Nexium 24HR’s launch price, according to online sales sites linked on the product’s website, for a 42-count counter starts at $23.88 due to temporary discounts, and goes up to $27.99. A 28-count package is priced at $20.99 and a 14-count at $11.99.

Those prices, with the exception of the discounted 42-count packages, are similar to other branded PPI prices, but run higher than private label or store brand prices for the other PPIs, which generally are $9.99 for the small package, $17.99 mid-size and $24.99 large.

Those differences, says Robert Passikoff, founder and president of consultancy Brand Keys Inc., could be enough to make some consumers, even those who have used prescription Nexium, stick with generics of other OTC brands.

“Consumers get smarter and smarter every year,” Passikoff said from his office in New York.

“The issue regarding the store brand vs. the branded OTC is purely a sense of value for the dollar,” he added.

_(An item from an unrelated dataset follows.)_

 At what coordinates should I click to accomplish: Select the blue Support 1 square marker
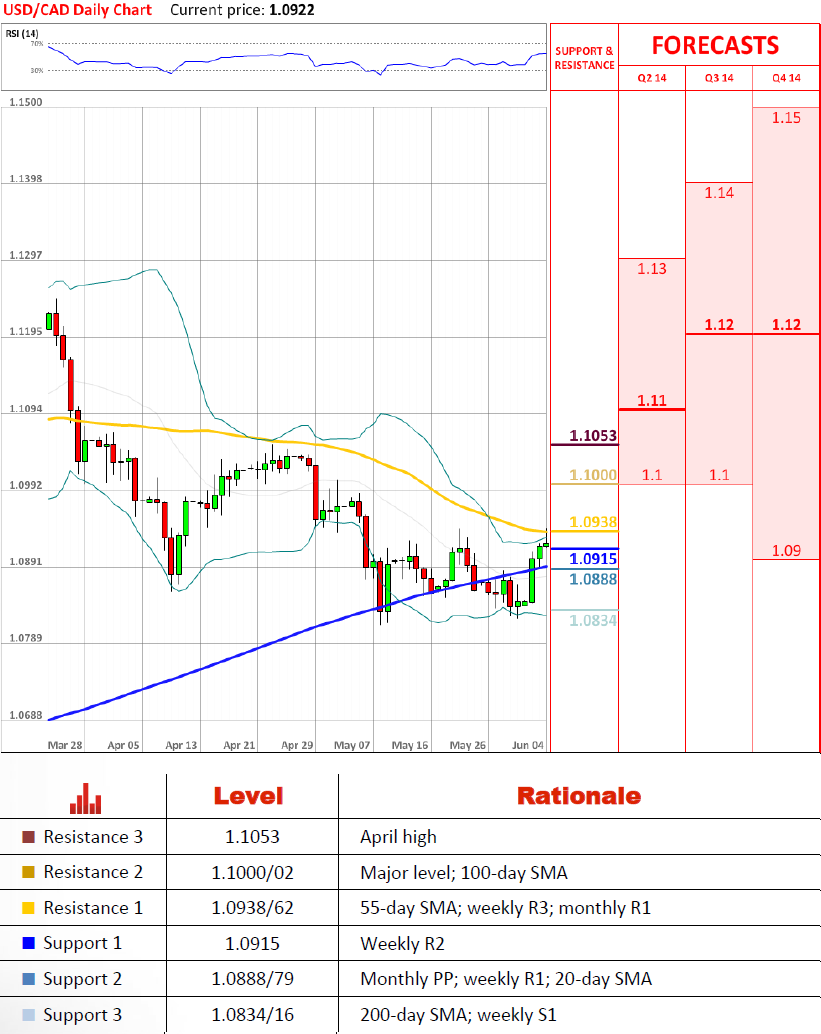[27, 944]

Consumers generally are more informed today due to living in a digital world, particularly from being engaged with social media. Consumers more than 25 years ago for the most part did not have easy access to any information about a product other than a firm’s advertising, but today the amount of information out of an advertiser’s control that consumers can access exceeds what the firm disseminates.

“It’s a more difficult problem for [Rx] drug manufacturers going to OTC to convince consumers that this is in fact going to be better than” other brands or private labels in the same category, Passikoff said.

One thing Nexium 24HR could have going for it, he added, is that heartburn, like arthritis, is a condition that bothers or discomfits consumers more than many other maladies treatable with nonprescription drugs.

“People are always looking for the new best thing” in OTC heartburn treatment, Passikoff said.